▸ **Фрагмент документа**
-*-
Возможное — это все то, что частично обусловлено, не окончательно детерминировано. Правда, автор работы проводит различие между просто познавательным или объективно возможным и реально возможным как единственным, к чему могут привести существенные обстоятельства. Объективно возможное - то, наступление чего научно можно предсказать, можно научно ожидать. Еще более общими словами про объективно возможное можно сказать, что оно не исключено на основании простого частичного познания его наличных условий. Черты реально возможного еще не все находятся в сфере самого объекта или по причине их незрелости, или потому что «новые условия, хотя и опосредованные уже существующим, подготавливают появление новой действительности» . «Подвижное, меняющееся, изменчивое бытие, предстающее диалектико-материалистическим, — пишет Блох, — обладает этим незавершенным возможным становлением, еще — не окончательностью, как в своем основании, так и по своему горизонту. Здесь мы, следовательно, можем сказать: второй конкретный коррелят придает утопической фантазии реально возможную диалектико-материалистически обусловленную новизну; этот коррелят находится вне смятений и брожения во внутреннем слое сознания. И до тех пор, пока действительность еще не стала полностью детерминированной, пока она в новых ростках и новых пространствах формирования еще располагает неокончательными возможностями, просто фактическая действительность не может предъявлять абсолютные возражения утопии» 4.
Реальность не может рассматриваться как окончательная. На границе реальности расположено то, что всегда наступает или стремится вырваться за пределы реальности. Человек наших дней
ощущает пограничность своего существования «за пределами
контекста ожиданий, подавленных уже ставшей
действительностью» 5. Человек нашего времени не считает реальность законченной, завершенные факты отныне не устраивают его. «В этой реальности, — пишет Блох, — пугающе взошло возможное фашистское «ничто», а еще раньше — понимаемый как окончательно завершенный и достижимый в срок социализм» 6. Для человека наших дней сложилось иное понятие реальности, чем «узкое и застывшее», сложившееся во второй половине XIX века, чуждое процессуарности, визитной карточкой которого является позитивизм.
-*-
▸ **Данные для анализа**

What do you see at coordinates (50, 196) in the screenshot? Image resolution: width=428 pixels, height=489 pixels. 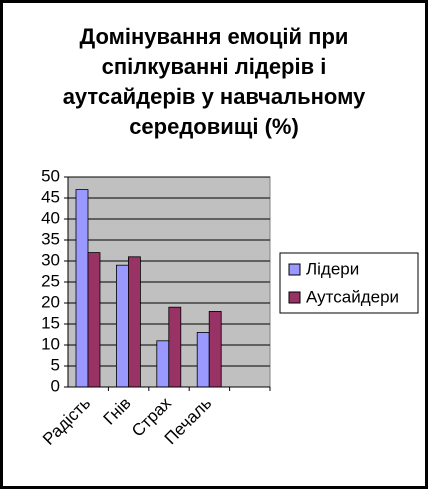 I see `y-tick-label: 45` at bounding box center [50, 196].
-*-
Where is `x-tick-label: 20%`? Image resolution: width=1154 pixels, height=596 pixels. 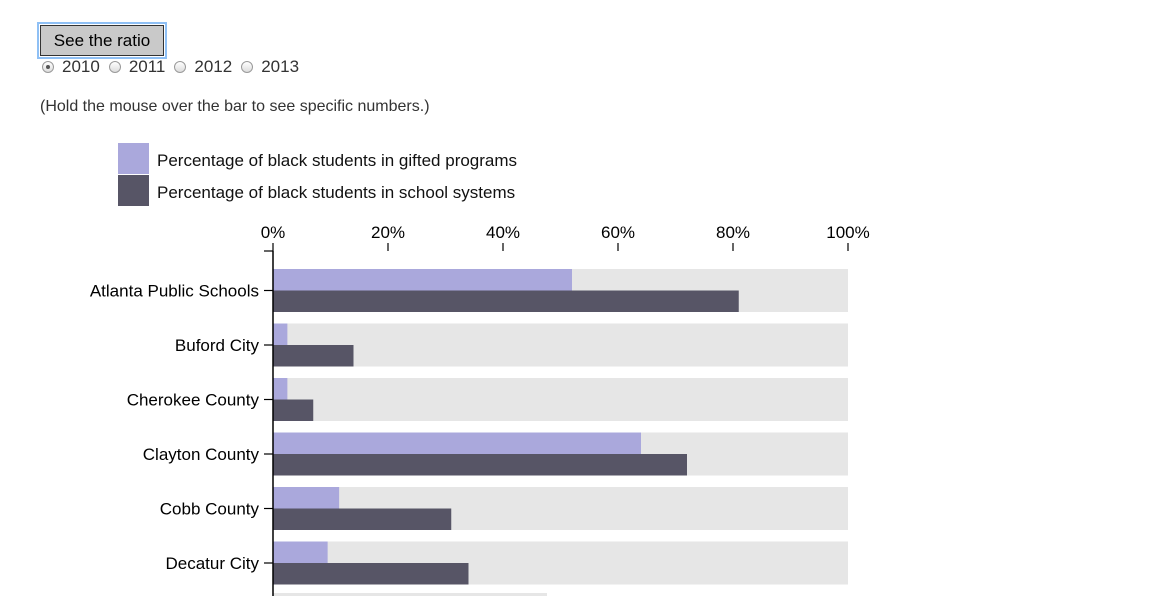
-*-
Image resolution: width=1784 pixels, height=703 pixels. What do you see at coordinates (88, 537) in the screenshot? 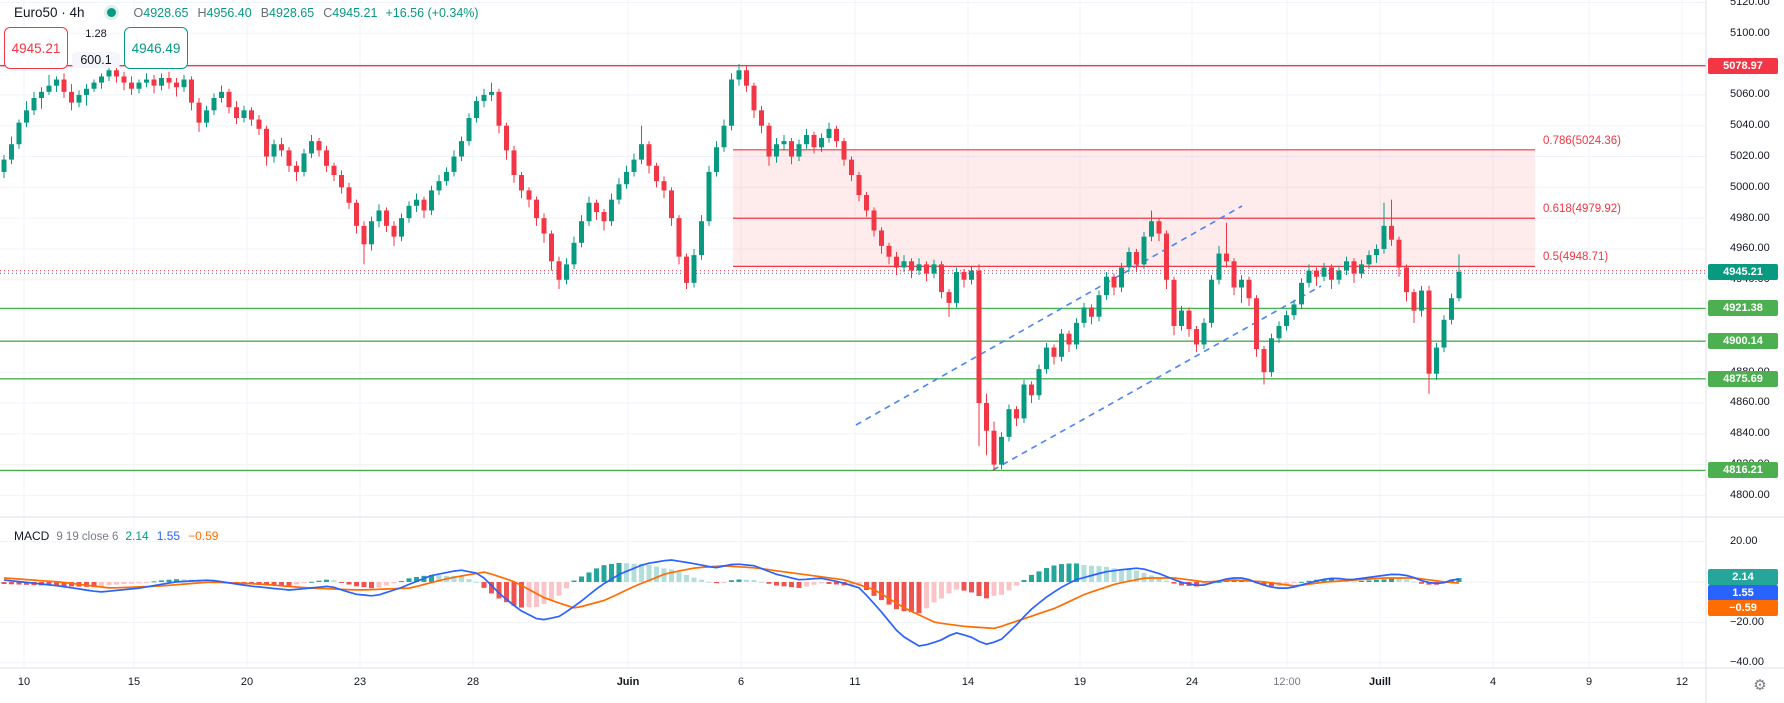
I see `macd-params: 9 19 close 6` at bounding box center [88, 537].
-*-
▸ **Рабочее задание**
Перепечатайте без изменений часть текста о возможном и реальности, приведенного выше: всё от слов «Реальность не может» и до слов «которого является позитивизм.».

▸ **Решение задачи**
Реальность не может рассматриваться как окончательная. На границе реальности расположено то, что всегда наступает или стремится вырваться за пределы реальности. Человек наших дней
ощущает пограничность своего существования «за пределами
контекста ожиданий, подавленных уже ставшей
действительностью» 5. Человек нашего времени не считает реальность законченной, завершенные факты отныне не устраивают его. «В этой реальности, — пишет Блох, — пугающе взошло возможное фашистское «ничто», а еще раньше — понимаемый как окончательно завершенный и достижимый в срок социализм» 6. Для человека наших дней сложилось иное понятие реальности, чем «узкое и застывшее», сложившееся во второй половине XIX века, чуждое процессуарности, визитной карточкой которого является позитивизм.